By increasing the value of the PSBW from 24 to 200 (KB), we were able to use all 16 MPRs.
* Increase the size of the online datasets
The default sizes of the DFSOLP* and DFSOLS* datasets meant that they were switching frequently..
By increasing them from 50 to 1500 cylinders each, we reduced the frequency of switching.
* Increase the number of online datasets
With the increase throughput, the IMS archive jobs were trying to process multiple logs in each step.. It got to the point where no logs were available.
By increasing from 5 to 20 logs we were no longer waiting for active logs.

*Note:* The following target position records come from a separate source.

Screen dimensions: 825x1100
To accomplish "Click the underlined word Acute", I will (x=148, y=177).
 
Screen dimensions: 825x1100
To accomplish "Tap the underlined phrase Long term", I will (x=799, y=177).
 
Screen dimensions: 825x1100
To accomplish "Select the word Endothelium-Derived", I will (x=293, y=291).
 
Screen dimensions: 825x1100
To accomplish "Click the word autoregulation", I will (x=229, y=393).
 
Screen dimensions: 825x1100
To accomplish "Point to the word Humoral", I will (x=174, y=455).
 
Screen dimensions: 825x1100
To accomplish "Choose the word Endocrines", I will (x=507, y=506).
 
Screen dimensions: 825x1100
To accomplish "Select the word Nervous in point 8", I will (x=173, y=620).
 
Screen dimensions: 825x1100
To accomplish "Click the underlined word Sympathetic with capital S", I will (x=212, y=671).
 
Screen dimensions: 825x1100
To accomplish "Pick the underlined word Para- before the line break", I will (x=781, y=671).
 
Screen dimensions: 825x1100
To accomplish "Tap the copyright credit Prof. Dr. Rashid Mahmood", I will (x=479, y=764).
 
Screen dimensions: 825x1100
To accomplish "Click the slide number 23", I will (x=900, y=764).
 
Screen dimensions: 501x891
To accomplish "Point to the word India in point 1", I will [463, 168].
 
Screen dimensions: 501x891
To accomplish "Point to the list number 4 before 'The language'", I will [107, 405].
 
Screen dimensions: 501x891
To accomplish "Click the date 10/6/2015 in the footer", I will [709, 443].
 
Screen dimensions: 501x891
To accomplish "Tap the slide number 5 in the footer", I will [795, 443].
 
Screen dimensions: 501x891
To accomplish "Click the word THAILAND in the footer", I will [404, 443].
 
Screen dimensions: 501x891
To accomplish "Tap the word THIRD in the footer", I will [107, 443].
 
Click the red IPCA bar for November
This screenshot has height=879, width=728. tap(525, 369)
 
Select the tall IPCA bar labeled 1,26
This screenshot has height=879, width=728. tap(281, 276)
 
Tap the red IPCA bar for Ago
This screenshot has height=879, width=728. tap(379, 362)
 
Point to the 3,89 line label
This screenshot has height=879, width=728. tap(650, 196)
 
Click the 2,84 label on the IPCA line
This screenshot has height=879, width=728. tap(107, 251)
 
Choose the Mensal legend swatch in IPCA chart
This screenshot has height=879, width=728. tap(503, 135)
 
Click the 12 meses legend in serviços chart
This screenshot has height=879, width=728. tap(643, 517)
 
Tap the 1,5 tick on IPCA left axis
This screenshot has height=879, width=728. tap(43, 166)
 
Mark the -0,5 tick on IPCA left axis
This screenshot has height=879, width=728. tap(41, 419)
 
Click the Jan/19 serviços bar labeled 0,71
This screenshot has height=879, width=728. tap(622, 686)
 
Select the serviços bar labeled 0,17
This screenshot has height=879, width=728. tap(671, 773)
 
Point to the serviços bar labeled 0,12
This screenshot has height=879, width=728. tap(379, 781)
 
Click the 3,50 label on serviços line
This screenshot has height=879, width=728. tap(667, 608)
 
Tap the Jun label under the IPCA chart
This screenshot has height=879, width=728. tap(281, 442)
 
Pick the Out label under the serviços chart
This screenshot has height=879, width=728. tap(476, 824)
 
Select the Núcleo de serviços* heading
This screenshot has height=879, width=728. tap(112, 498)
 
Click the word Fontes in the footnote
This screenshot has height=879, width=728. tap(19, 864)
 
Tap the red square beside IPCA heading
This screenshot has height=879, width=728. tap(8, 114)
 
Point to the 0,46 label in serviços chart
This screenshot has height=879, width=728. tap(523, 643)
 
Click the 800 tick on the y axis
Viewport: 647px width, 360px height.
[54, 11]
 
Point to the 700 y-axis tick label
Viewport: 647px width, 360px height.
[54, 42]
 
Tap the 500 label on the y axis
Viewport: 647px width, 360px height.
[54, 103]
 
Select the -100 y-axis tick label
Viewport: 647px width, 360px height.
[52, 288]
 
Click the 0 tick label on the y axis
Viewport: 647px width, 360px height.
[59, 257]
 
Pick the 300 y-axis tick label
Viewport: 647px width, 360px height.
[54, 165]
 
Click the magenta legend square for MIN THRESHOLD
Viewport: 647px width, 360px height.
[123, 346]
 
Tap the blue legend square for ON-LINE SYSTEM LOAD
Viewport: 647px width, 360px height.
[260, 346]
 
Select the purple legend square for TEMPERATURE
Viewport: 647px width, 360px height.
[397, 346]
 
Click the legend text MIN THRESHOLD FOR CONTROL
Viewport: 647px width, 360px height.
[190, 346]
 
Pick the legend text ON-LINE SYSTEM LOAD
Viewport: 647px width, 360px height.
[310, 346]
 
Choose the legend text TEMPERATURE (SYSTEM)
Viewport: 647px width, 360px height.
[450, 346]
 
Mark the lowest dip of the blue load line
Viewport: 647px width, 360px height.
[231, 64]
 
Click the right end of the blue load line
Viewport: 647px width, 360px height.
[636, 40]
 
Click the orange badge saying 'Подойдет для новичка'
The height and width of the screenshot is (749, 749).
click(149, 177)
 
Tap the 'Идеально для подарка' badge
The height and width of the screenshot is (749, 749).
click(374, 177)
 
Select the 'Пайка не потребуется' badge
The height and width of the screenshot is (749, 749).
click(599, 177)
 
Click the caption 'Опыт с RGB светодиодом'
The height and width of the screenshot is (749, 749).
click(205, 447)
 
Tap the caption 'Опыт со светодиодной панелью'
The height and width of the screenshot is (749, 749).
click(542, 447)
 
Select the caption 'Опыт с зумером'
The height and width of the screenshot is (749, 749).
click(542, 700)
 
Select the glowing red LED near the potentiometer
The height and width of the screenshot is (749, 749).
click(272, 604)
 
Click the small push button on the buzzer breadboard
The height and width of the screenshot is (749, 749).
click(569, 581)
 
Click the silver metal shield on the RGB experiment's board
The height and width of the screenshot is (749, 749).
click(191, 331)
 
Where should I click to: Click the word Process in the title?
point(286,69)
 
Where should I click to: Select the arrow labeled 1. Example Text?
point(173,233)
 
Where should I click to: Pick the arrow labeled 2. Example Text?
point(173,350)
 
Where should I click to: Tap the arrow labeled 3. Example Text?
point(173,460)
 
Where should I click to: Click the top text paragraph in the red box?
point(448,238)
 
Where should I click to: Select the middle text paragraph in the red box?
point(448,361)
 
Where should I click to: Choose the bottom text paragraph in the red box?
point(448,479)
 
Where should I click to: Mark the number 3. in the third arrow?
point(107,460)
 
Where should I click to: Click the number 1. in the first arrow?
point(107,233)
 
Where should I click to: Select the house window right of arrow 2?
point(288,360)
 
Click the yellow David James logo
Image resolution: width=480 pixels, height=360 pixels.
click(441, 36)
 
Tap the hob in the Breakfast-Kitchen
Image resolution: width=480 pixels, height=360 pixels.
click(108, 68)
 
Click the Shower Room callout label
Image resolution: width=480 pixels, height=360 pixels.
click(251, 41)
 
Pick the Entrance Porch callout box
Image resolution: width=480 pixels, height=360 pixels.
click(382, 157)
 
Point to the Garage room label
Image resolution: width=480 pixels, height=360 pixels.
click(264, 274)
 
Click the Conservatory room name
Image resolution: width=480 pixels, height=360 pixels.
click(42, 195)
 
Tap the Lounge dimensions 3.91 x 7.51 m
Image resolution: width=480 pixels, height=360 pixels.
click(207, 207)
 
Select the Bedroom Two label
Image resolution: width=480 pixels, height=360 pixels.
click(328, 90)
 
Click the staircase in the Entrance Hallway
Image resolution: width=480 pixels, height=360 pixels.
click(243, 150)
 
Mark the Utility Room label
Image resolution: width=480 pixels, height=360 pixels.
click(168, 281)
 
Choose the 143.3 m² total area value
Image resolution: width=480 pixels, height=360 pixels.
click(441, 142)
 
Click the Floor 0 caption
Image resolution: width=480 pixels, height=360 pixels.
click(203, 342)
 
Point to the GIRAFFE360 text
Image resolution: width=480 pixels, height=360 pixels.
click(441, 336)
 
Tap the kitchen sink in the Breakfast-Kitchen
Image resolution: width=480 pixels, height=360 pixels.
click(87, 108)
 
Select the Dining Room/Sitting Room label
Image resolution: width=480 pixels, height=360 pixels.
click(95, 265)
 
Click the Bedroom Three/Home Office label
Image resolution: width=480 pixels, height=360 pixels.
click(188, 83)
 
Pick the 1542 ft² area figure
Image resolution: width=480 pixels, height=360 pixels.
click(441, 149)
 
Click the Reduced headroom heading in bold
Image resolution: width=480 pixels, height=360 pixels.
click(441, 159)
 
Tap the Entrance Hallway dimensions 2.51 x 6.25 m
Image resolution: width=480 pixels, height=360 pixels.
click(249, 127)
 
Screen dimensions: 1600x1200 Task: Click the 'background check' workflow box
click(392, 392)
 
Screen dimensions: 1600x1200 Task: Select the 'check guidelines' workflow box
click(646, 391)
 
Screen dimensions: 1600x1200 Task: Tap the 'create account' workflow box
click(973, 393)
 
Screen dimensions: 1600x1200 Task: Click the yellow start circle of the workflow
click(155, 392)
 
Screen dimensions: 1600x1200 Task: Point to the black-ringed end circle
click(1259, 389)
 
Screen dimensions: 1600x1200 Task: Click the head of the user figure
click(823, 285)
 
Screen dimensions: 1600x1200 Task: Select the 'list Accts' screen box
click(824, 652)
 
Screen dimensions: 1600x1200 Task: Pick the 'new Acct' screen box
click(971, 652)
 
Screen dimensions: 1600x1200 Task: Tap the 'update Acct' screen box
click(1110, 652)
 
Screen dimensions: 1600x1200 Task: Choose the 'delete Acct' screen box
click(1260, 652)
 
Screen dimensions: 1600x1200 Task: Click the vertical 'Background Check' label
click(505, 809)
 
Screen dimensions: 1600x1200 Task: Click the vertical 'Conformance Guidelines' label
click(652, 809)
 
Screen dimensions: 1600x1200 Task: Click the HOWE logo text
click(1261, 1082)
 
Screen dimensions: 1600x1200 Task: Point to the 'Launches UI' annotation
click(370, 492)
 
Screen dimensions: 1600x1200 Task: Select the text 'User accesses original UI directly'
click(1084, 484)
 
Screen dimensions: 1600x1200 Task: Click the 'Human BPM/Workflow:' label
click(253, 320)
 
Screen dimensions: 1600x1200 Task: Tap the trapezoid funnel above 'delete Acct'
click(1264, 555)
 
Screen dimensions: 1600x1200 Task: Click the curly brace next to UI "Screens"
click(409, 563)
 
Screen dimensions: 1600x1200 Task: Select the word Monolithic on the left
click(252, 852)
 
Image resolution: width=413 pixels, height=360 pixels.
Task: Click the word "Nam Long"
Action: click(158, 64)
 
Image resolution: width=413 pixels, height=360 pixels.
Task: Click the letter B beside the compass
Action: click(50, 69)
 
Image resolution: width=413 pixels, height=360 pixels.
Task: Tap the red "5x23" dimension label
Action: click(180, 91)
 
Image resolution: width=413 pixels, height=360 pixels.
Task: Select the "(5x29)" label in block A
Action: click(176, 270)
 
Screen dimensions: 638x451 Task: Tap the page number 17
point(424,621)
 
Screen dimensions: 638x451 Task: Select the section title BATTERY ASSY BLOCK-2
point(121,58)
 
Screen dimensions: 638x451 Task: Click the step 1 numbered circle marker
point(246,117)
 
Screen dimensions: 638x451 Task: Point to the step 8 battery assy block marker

* Increased the size of the IMSMON dataset
Strictly this isn't a performance improvement but the size originally allocated was far too small to capture 1 minutes worth of data.
Increased to 270 cylinders which currently seems large enough (when trace is enabled)
* Enable zHPF
Given that IMS always logs data to disk, zHPF makes sense..and in some cases saw a 20% improvement in throughput.
(Indeed it turned out that this was the difference between my "baseline" and "fast" tests!)
Even though zHPF was enabled across all 3 LPARs, the impact was greatest on the LPAR with the IMS region.
For some reason, making IMS archiving faster allowed the QM SRB's to get/send messages at a higher rate on QM 1 than the other QM's.
When zHPF was disabled, even with sufficient CPUs, the distribution of workload was more even across the QM's.
All of these changes brought the IMS v13 bridge tests up to parity with IMS v12...
What was slowing it down?
At this point, Tony wanted to see what was slowing it down..
It turned out that with sufficient TPIPES in use, the issue was CPU on the LPAR that hosted the IMS region.
Increasing the CPUs to 6:3:3 across the LPARs saw the transaction rate increase to 19,000 transactions per second but still constrained.
With a further increase to 9:3:3, the transaction rate peaked at 21,400 per second.
At this point, LPARs 2 and 3 were constrained. Additionally the CF was running at 75% busy, which is above the recommended usage for a multi-way CF.
Potentially it could be driven harder by adding more CPUs (simply on LPAR 1 and LPAR 2 and with a system change on LPAR 3 and to the CF).